Unfortunately, there is currently little information on what level of deficient micronutrient status would constitute suboptimal levels, and the health effects at that level of deficiency 1. It should also be noted that this will vary between different populations 1. This also means that there is insufficient information to establish optimal levels for the maintenance of immune function in differing individuals 1. The problem is particularly complicated by both the relatively stable absorption levels of copper combined with the tendency for copper levels in serum to rise with infection. It is very important to note that "the European countries worst hit by the pandemic show population% with suboptimal intake of vitamins and minerals that are important to the immune system" 7. In combination with this, "a lower population% with covered needs of vitamin C, iron, and copper is related to higher relative mortality rates from COVID-19. Accordingly, the UK presents a large population% with suboptimal intake for these three micronutrients" 7.

Negative Effects of Excess Copper

Too much copper also has serious negative effects on the human body.
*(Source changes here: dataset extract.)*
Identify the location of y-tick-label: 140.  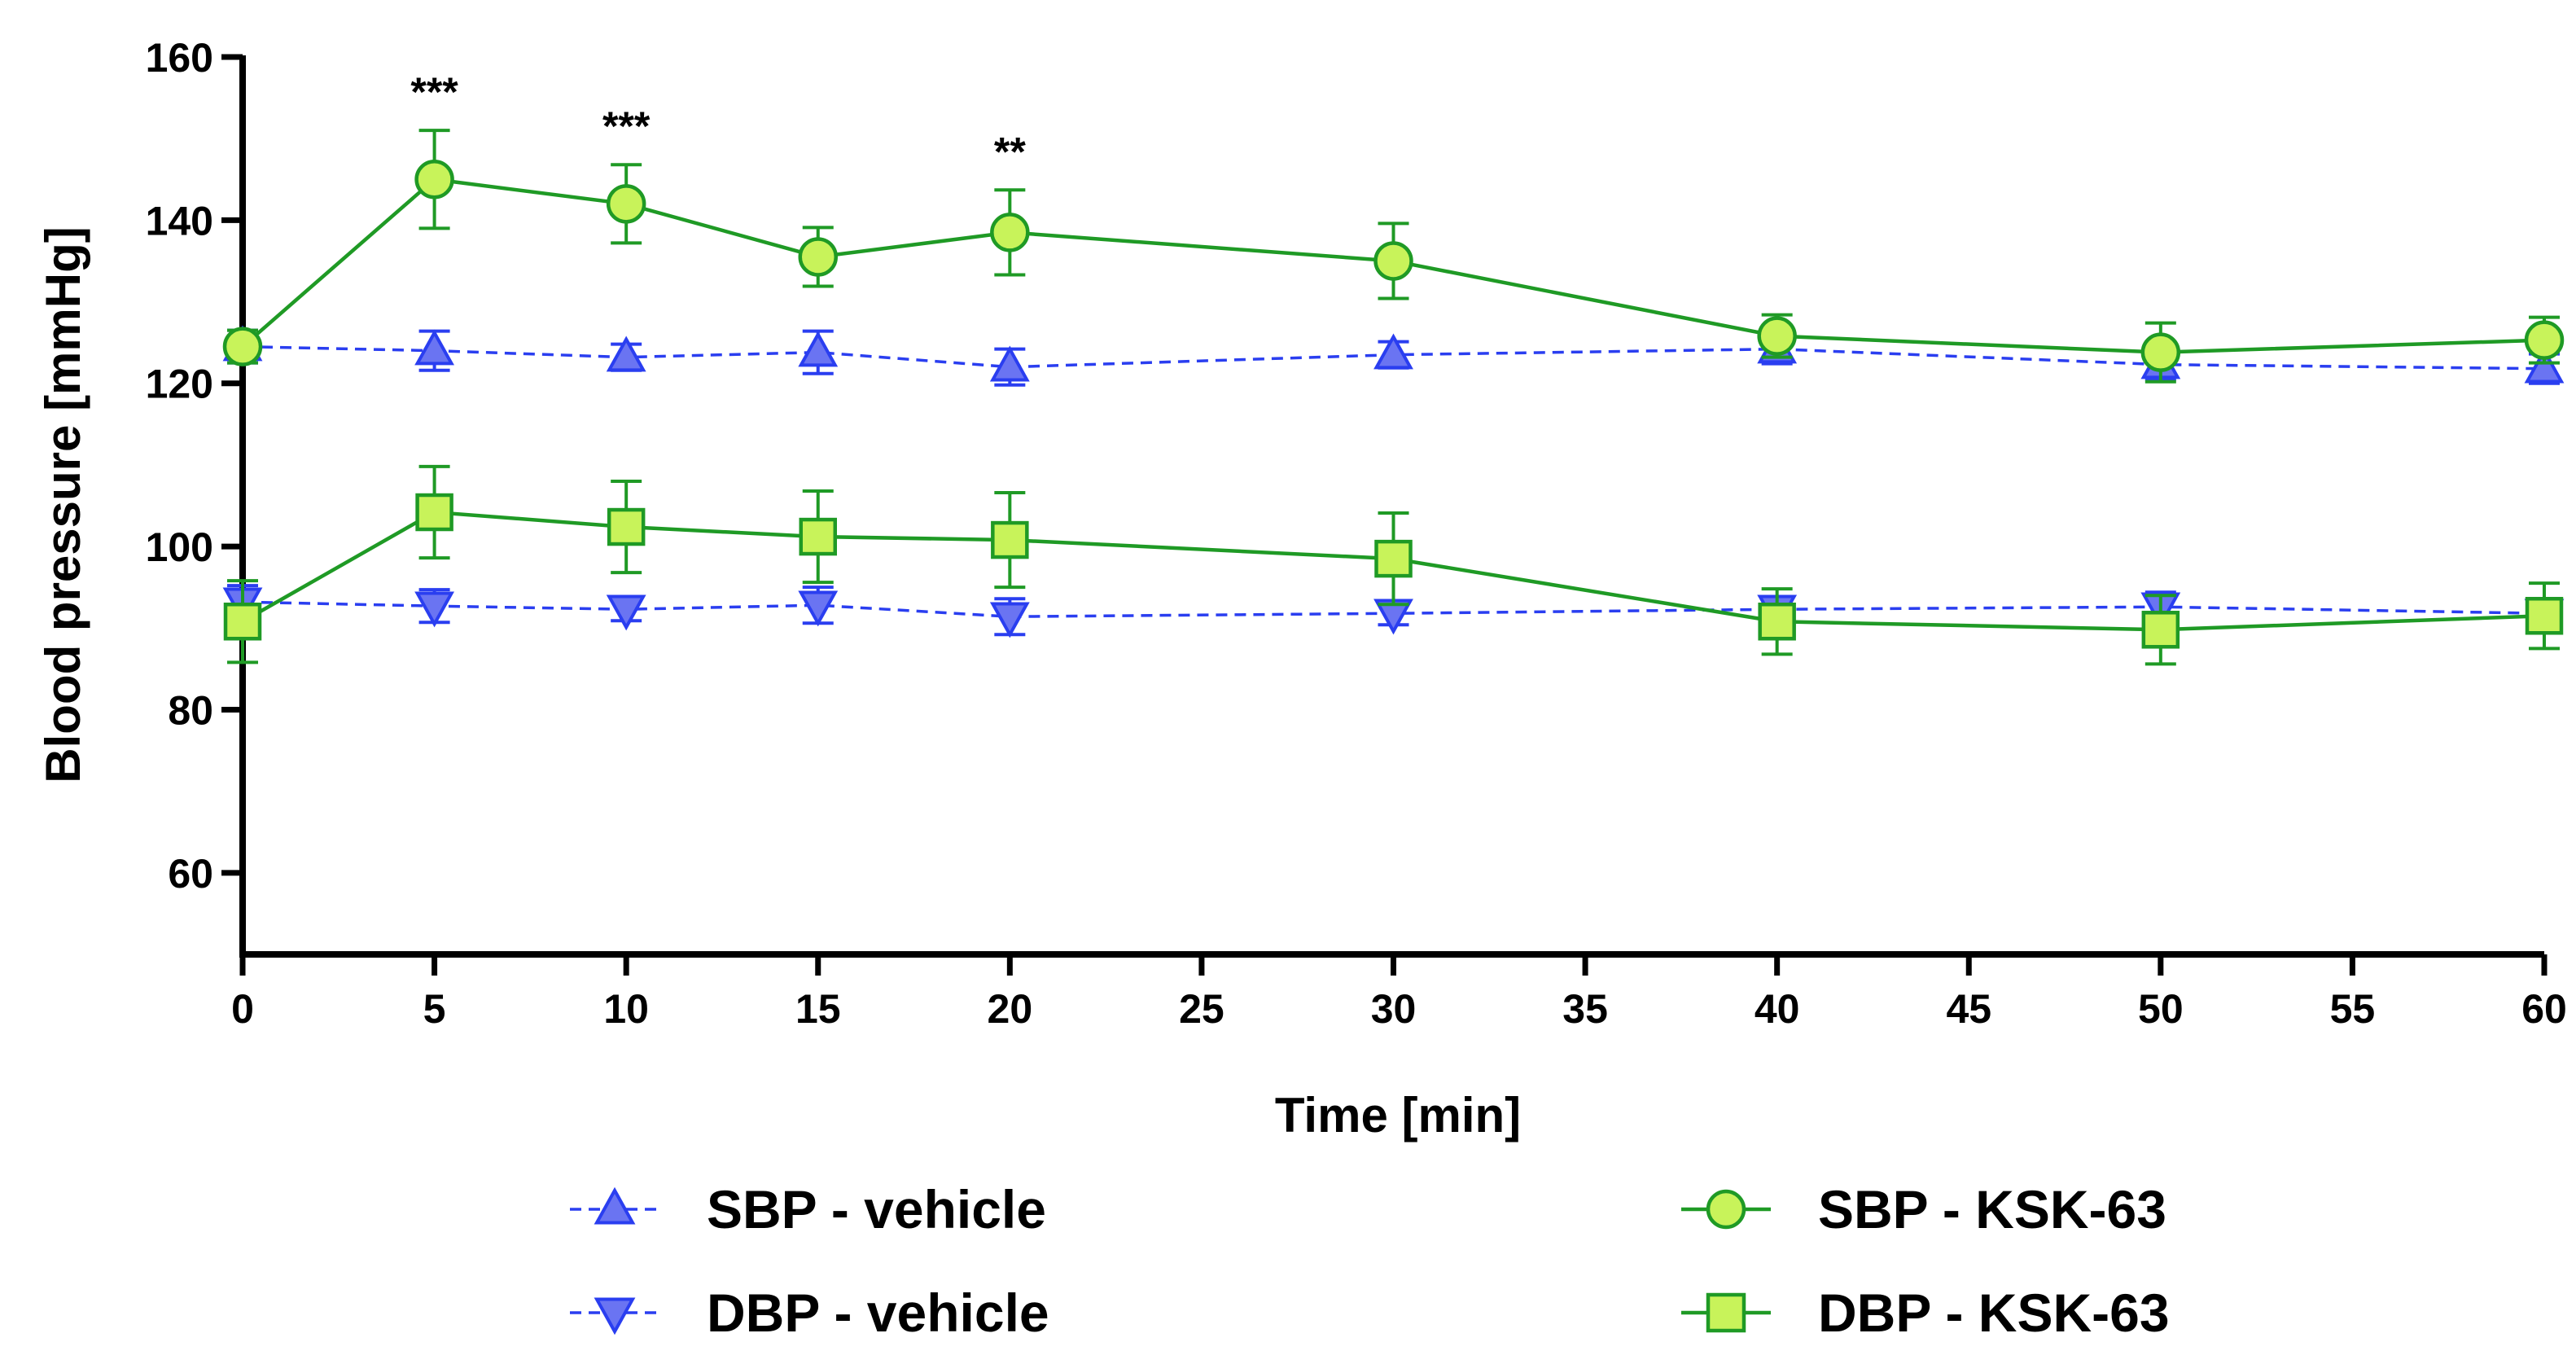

For example, "ATP7B mutations lead to systemic accumulation of copper due to impaired excretion by the liver" 3, and cause a subtype of neurodegenerative and neurodevelopmental diseases 3. The damage done by excess copper is shown the most in the brain and liver 3. Specific symptoms of liver toxicity, as commonly demonstrated by individuals with Wilson disease, include "cirrhosis and chronic hepatitis, neurodegeneration, parkinsonian features, seizures, and psychiatric symptoms such as psychosis" 3. "Copper is a powerful trigger of Parkinson’s molecular pathology including alpha-synuclein aggregation as well as oxidative damage of proteins, lipids, and mitochondria" 3. If levels of copper get high enough it can also be deposited in the eye, which creates a halo around the cornea called a Kayser–Fleischer ring 3. It should also be noted that while Menkes disease (insufficient copper) and Wilson disease (excess copper) both cause neurodegeneration, the specific appearance of the neurodegeneration is very different. Specifically, Wilson disease mostly affects the brain after it has developed. "Wilson’s neurodegeneration encompasses the striatum and pallidum and to a minor degree cerebral cortex, brainstem, and dentate nucleus" 3. There is also "a more pronounced glial pathology and signs of inflammation in Wilson disease" 3. Wilson disease also produces distended mitochondria, though specifically in the liver and neurons, which possibly explains why those are the two organs most impacted by the disease. These distended mitochondria are likely caused by copper overload leading to the perikaryon having engorged organelles 3. While it has long been understood that copper can act as both a noxious agent or an enzymatic cofactor, it is also being discovered that it can also "operate as an allosteric modulator of signal transduction or a second messenger capable of integrating the metabolic activity of the Golgi complex, mitochondria, and plasma membrane metal transport" 3. These aspects may have unexplored impacts on a range of insufficiently understood neurological disorders 3.


Copper has been shown in the past to have a negative impact on the viability of multiple different types of viruses 5, 9, 10, both directly and indirectly. "Copper can boost the host’s immune system response against pathogens, exhibiting strong antibacterial, antifungal, antiviral and antiinflammatory effects" 13. Ongoing research has "established that the complex, integrated immune system needs multiple specific micronutrients, including vitamins A, D, C, E, B6, and B12, folate, zinc, iron, copper, and selenium, which play vital, often synergistic roles at every stage of the immune response" 1. It is very important to note that "the European countries worst hit by the pandemic show population% with suboptimal intake of vitamins and minerals that are important to the immune system" 7. This combination of immune support with active antagonism to viral particles suggests that copper may help individuals who have been exposed to COVID-19 fight off infection.